What a Low Resting Heart Rate Says About Your Training
A low RHR means your heart is so efficient it can pump enough blood in fewer beats. That’s stroke volume at work—the more blood your heart ejects per beat, the less often it has to contract. It’s like your cardiovascular system saying, “Relax, I’ve got this,” while untrained hearts are still panicking like interns on their first day.
Resting Heart Rate by Fitness Level: A Quick Overview
Use this simple table to get a sense of where you stand. Mouse over each row for context:
Resting Heart Rate (BPM) | Fitness Level | Interpretation |
---|---|---|
35–44 | Elite Athlete | Maximum stroke volume, high aerobic conditioning, likely endurance-based |
45–54 | Very Fit | Strong cardiovascular health, typical of regular aerobic training |
55–64 | Fit | Solid general fitness, keep it up |
65–74 | Average | Still within normal range, but room for improvement |
75–90 | Untrained | Your heart works harder than necessary—time to move |
91+ | High Risk | Talk to a doctor—possible cardiovascular stress or medical issue |
Aerobic Training: Smarter Than Any Supplement
Aerobic exercise—running, swimming, cycling—trains your heart to work smarter, not harder. It increases stroke volume, lowers blood pressure, improves insulin sensitivity, and makes arteries more elastic. It’s the biological equivalent of switching from dial-up to fiber optic. No supplement, sauna or TikTok hack comes close.

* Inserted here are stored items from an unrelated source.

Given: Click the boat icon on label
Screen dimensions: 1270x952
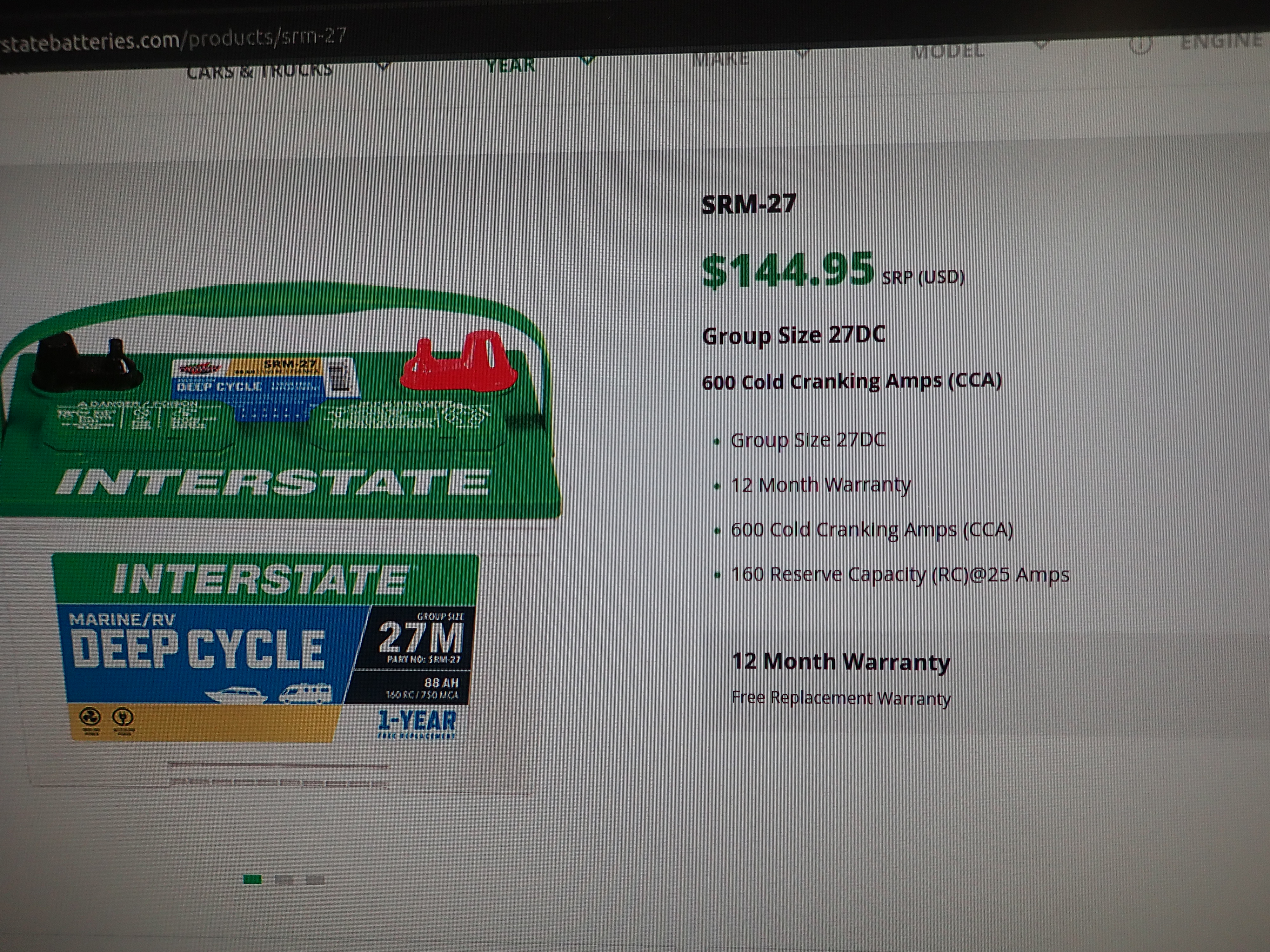Looking at the screenshot, I should pyautogui.click(x=236, y=695).
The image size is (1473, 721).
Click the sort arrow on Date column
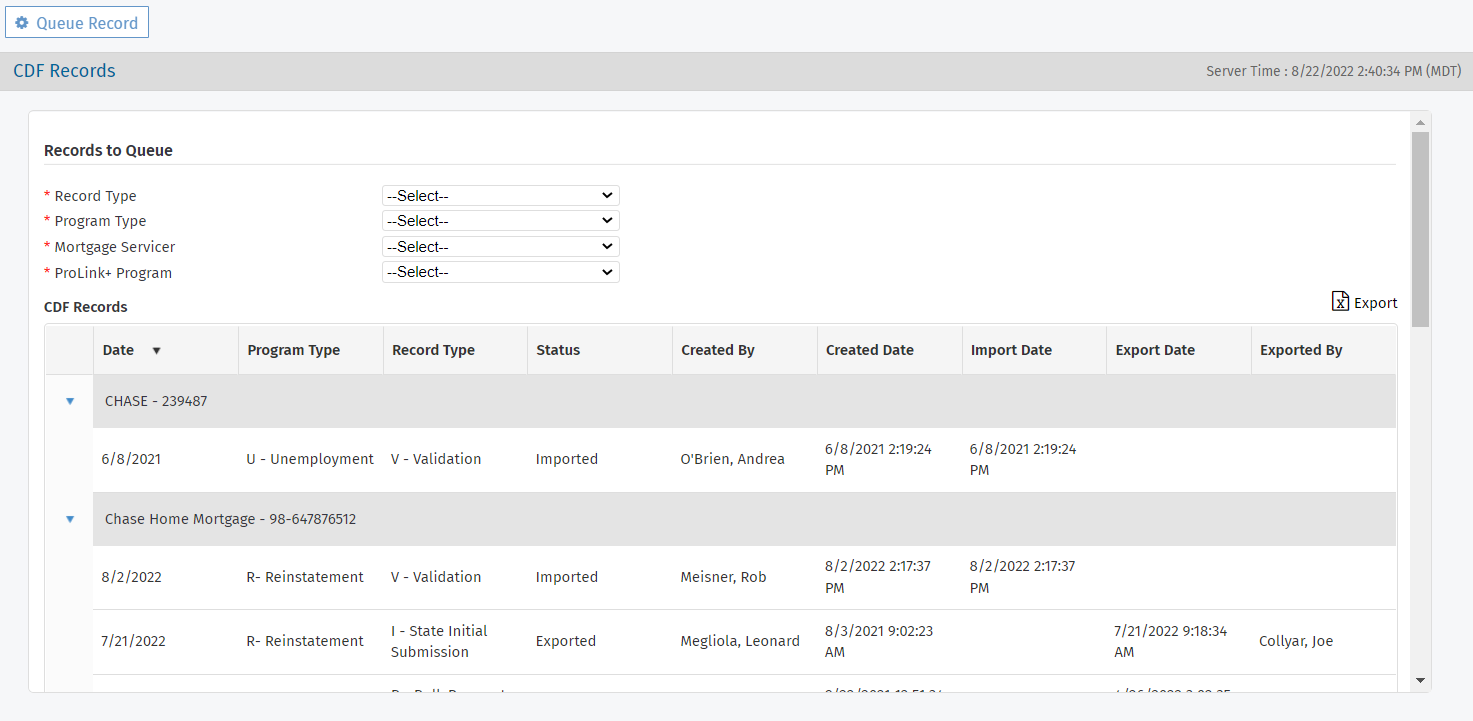click(157, 350)
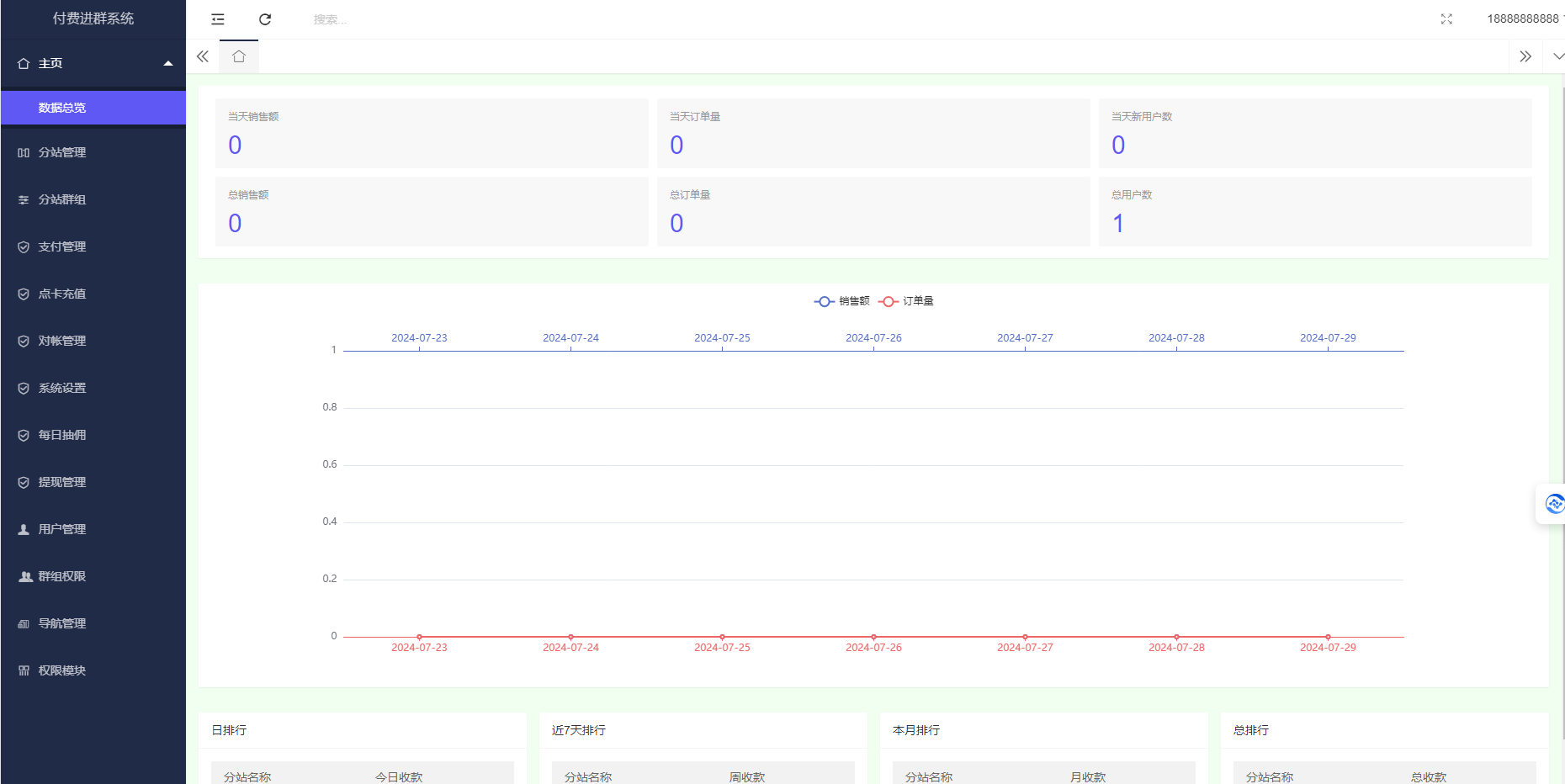Open 支付管理 in sidebar

tap(62, 246)
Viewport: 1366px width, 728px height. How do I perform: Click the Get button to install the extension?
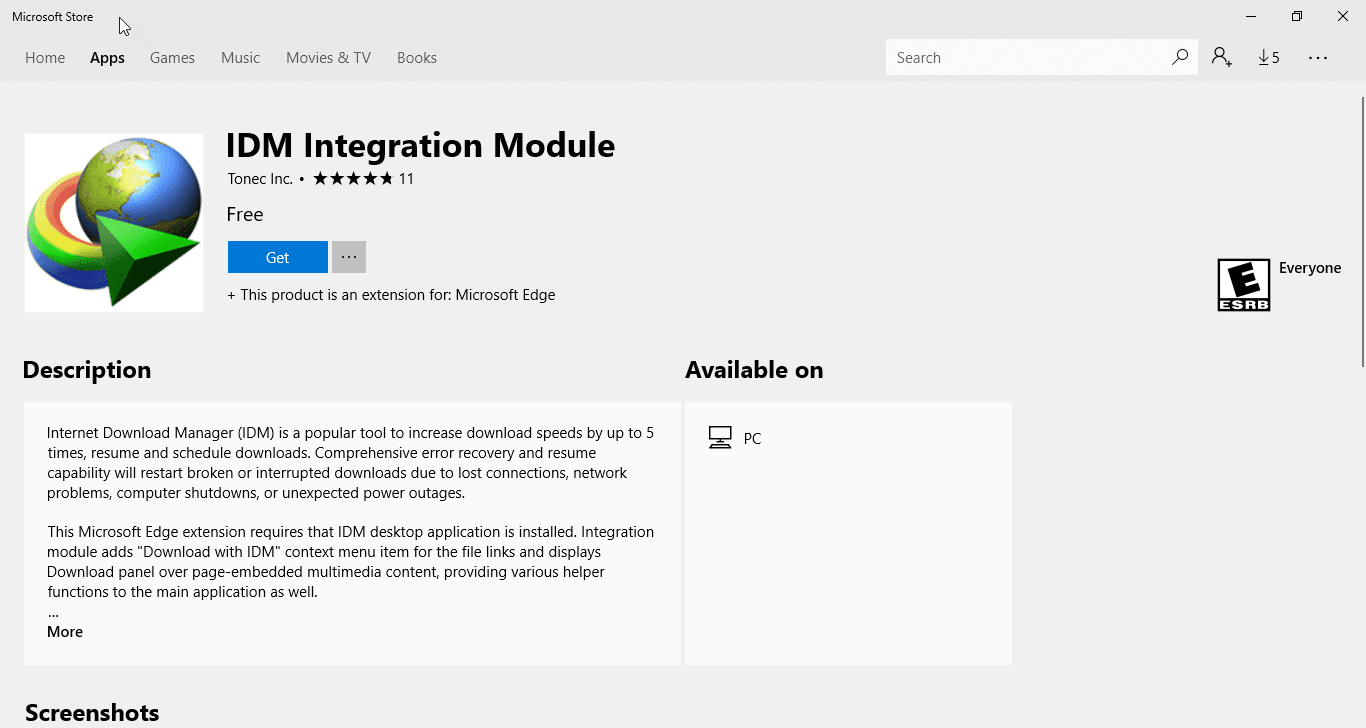pos(277,257)

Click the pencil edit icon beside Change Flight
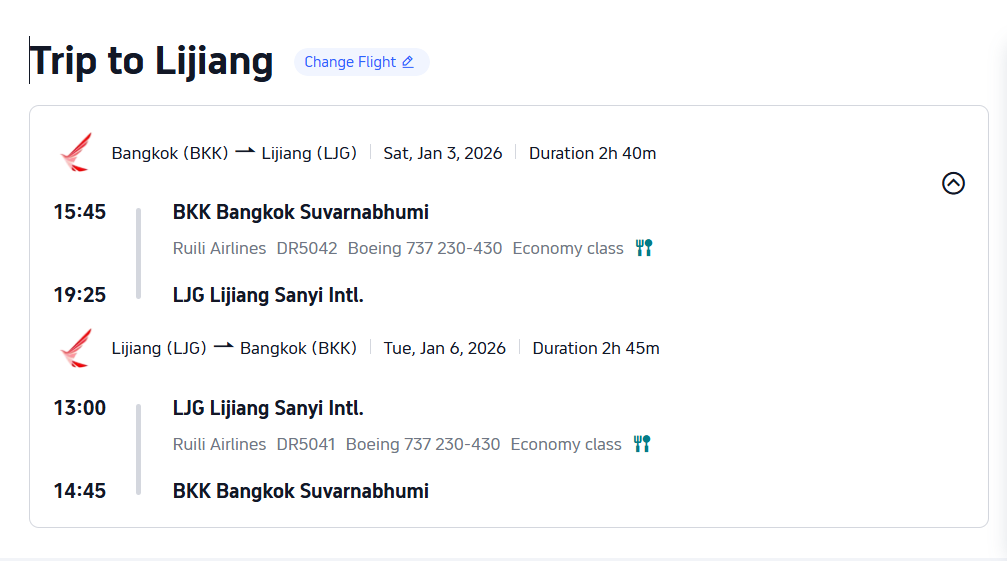407,62
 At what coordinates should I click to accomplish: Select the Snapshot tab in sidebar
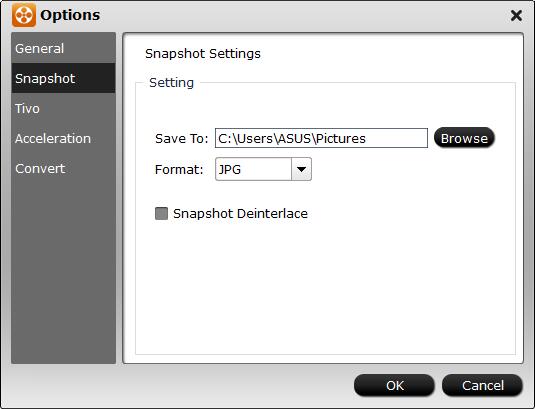(63, 78)
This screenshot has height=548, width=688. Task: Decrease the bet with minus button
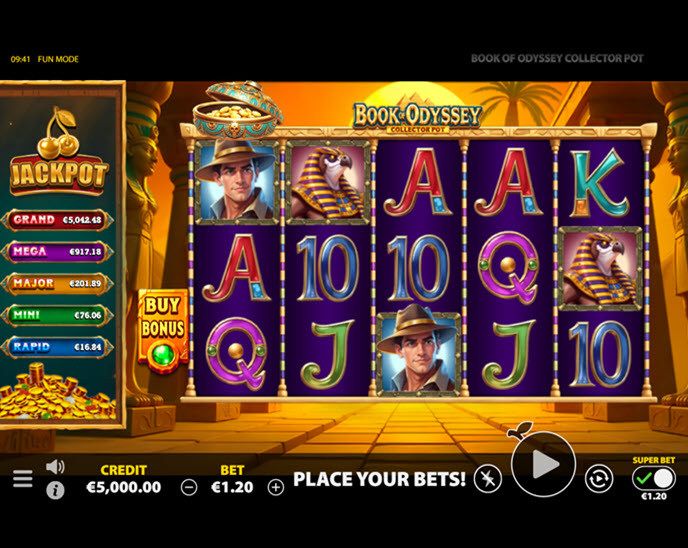pos(189,487)
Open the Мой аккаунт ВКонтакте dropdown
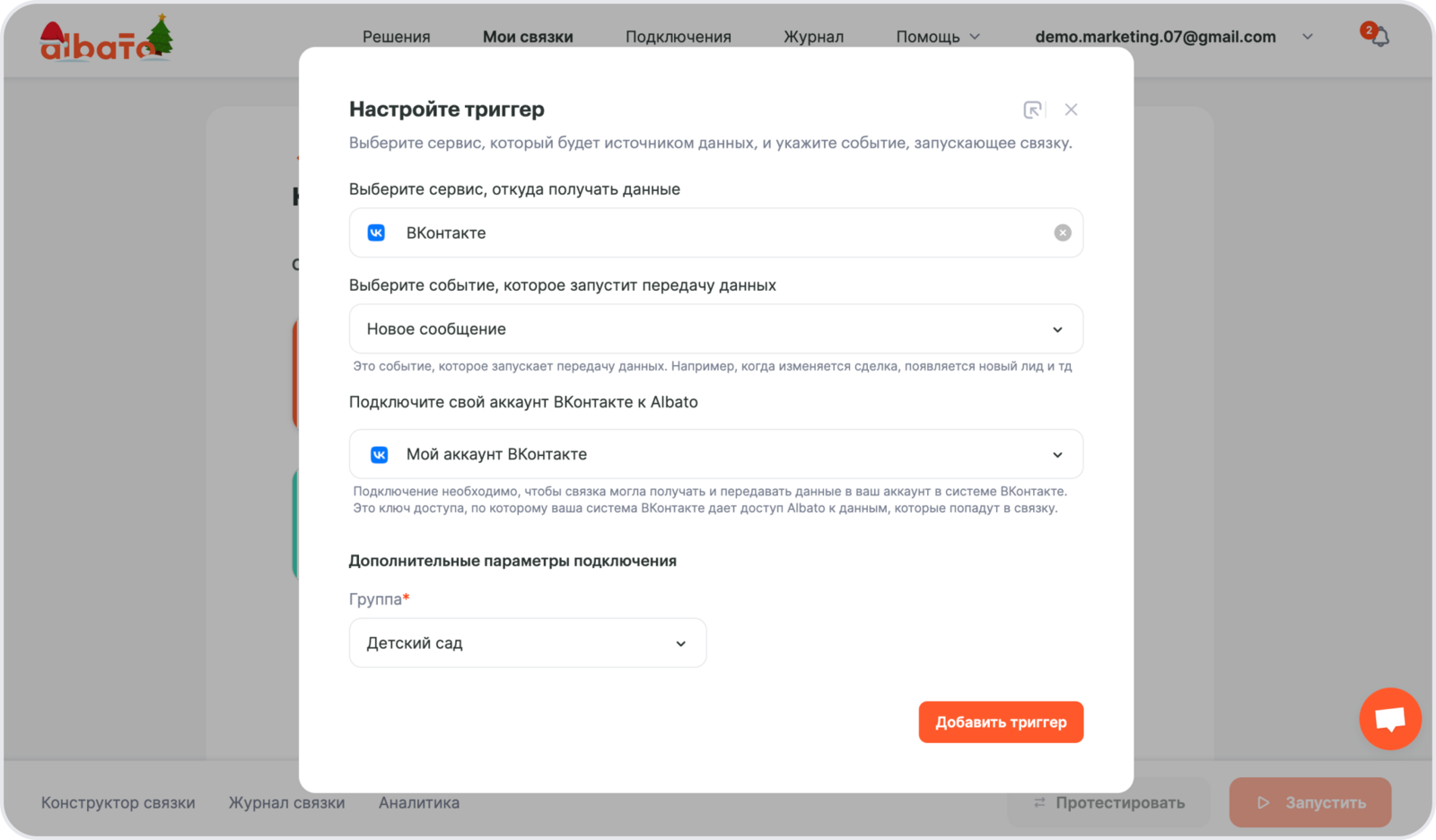The image size is (1436, 840). (1057, 455)
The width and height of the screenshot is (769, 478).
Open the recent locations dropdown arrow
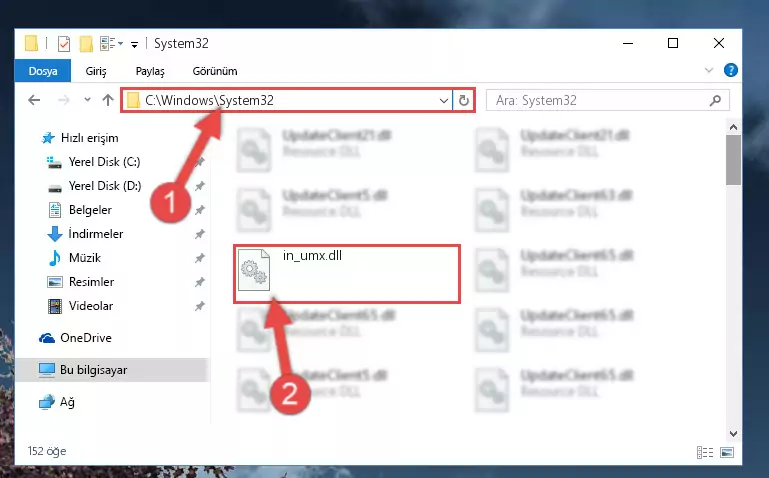point(87,100)
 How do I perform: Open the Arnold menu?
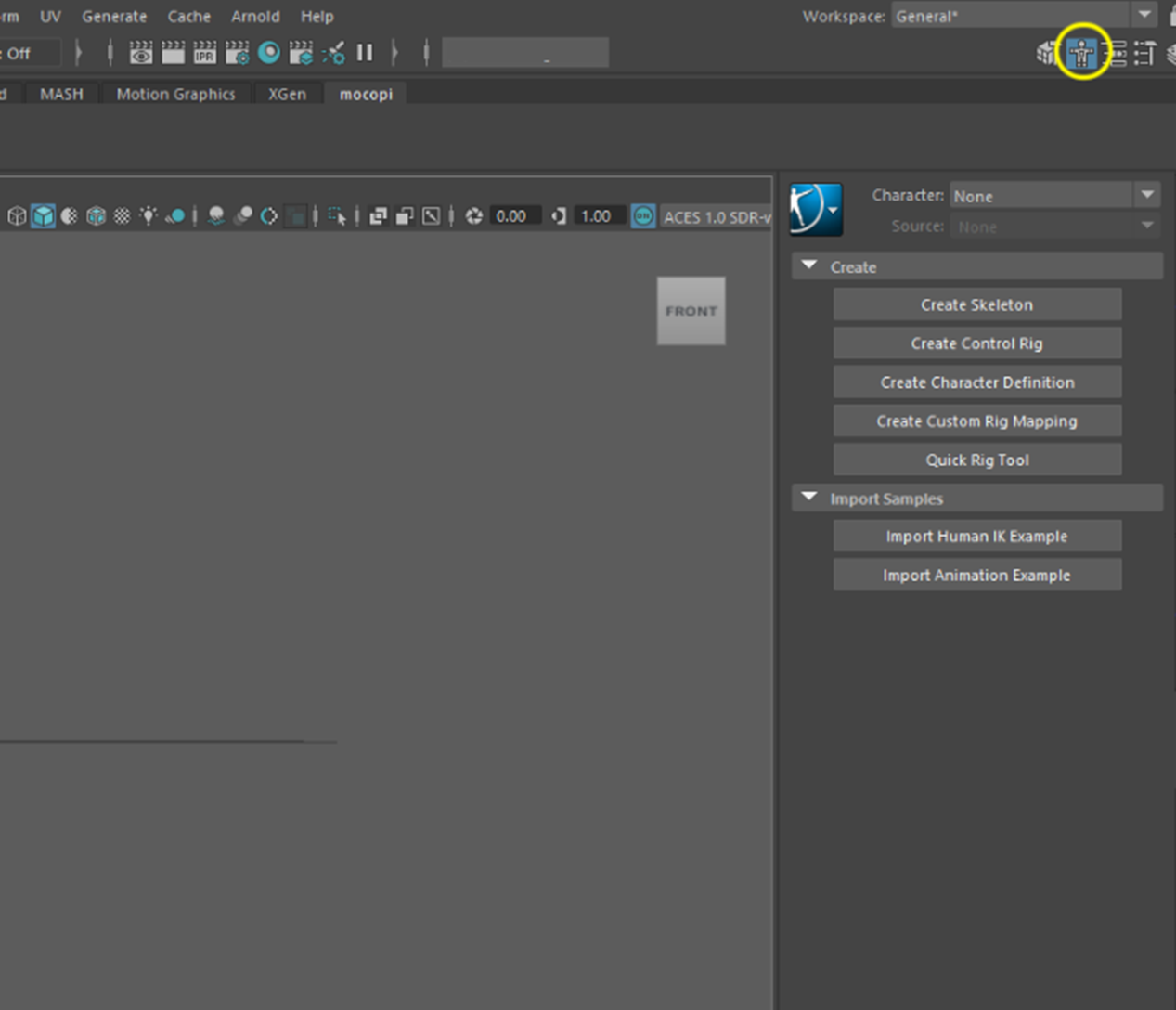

Do You Really Need a Gym for This?
No. Most gyms are better at selling smoothies than strengthening hearts. You don’t need fluorescent lights and loud music to improve your RHR. You need discipline, fresh air, and shoes with intact soles. Let your heart be trained by your legs, not a guy named Chad who thinks cardio is a prelude to biceps curls.
Train Your Heart Without a Watch or Device
Consistent aerobic movement conditions your cardiovascular system even if you're not tracking it. A stronger heart doesn’t brag—it beats slower. It gets more done with less effort. That’s the opposite of modern hustle culture. And ironically, it might just make you live long enough to laugh at it.
How to Measure and Track Your RHR
Measure your RHR first thing in the morning—no coffee, no scrolling, just you and your pulse. Three consecutive mornings give a decent average. If you’re below 60, you're doing well. If you're above 75 despite thinking you’re fit—maybe it's time to rethink what “fit” really means.
Your Heart Doesn’t Lie
A low resting heart rate isn’t luck. It’s earned—through consistency, movement, and real training. It's not a flex, but it should be. Your mirror might deceive you. Your heart won’t.